I assure you, it was pretty cold in Chicago when I spoke on this March in Chicago. And yet I saw the Anglican Bishop Stewart Ruch. And I saw him again this week. I tweeted: “I saw the Anglican Bishop @StewartRuch with the faith leaders on Tuesday in March AND we see each other regularly on pro-life marches. I love its persistence. "

This weekend, many of your African American brothers and sisters need to know you are taking care of it. I was first invited by James Meeks – Meeks is an evangelical pastor who is trustee of the Moody Bible Institute and a PhD student in our Wheaton College graduate program. How could I not stand by my brother in Christ when he asked me to stand against injustice with him and to stand by him in the pain of his church?

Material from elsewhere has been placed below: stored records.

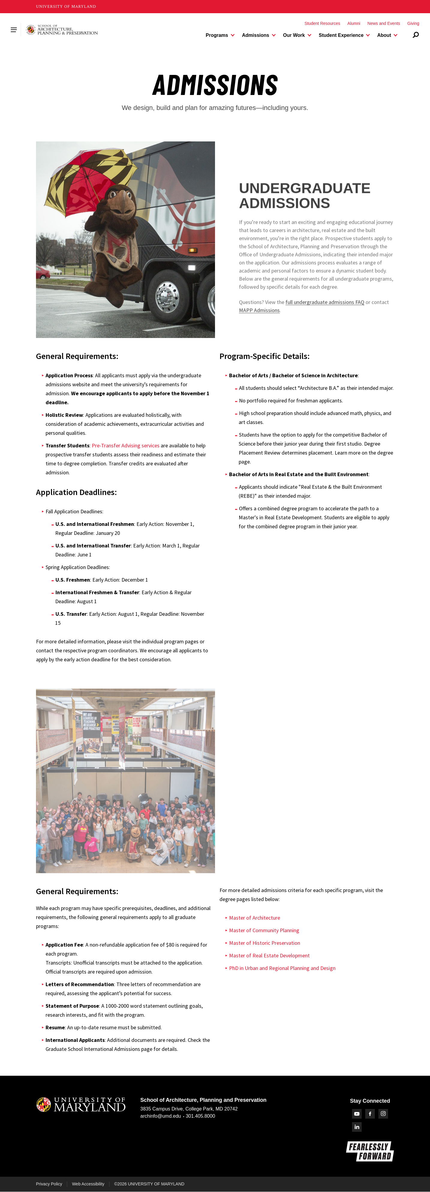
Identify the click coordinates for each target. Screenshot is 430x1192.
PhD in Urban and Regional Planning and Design (282, 968)
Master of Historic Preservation (264, 942)
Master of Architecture (254, 917)
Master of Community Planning (264, 930)
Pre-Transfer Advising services (126, 445)
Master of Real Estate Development (269, 955)
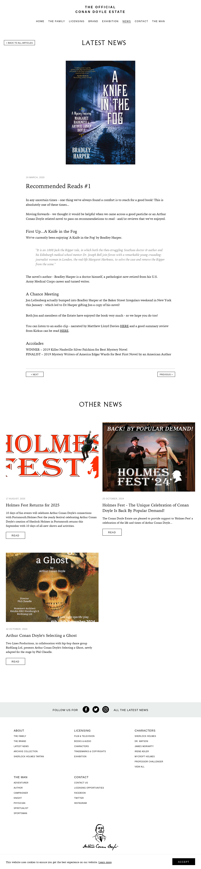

I was surprised that James Meeks insisted that I join him at the top of the march – that's me in the middle that pierces the Y and James who holds the D. (It's blurry on the item image above, but here we are together – and I'm happy to be by his side.)

I didn't want to be in the front, but he and Charlie Dates explained to me that it is important that white allies are present and obvious. So I listened to them.

Many evangelical pastors were there that day and I was happy to be part of it. You might consider participating in such a peaceful event near you this weekend, because protesting is what we Protestants have been doing since day one.

Don't let the marginal voices on Twitter stop you from advocating for justice with your neighbor.

You probably already knew that the unborn need your voice. Well, your African American brothers and sisters who were born into a world where they wonder if their lives are really important.

Here are some additional resources on last week's topic:

When you leave, wear a mask and follow best social distancing practices.

Endnotes

(1) Carl F. H. Henry, A Plea for a Protestant Demonstration (Grand Rapids: Baker Book House, 1971), 13.

(2) Peter Goodwin Heltzel, Jesus and Justice: Evangelicals, Race, and American Politics, 86.

Ed Stetzer is executive director of the Billy Graham Center at Wheaton College, dean at Wheaton College, and publishes church leadership resources through the Mission Group. The Exchange team contributed to this article.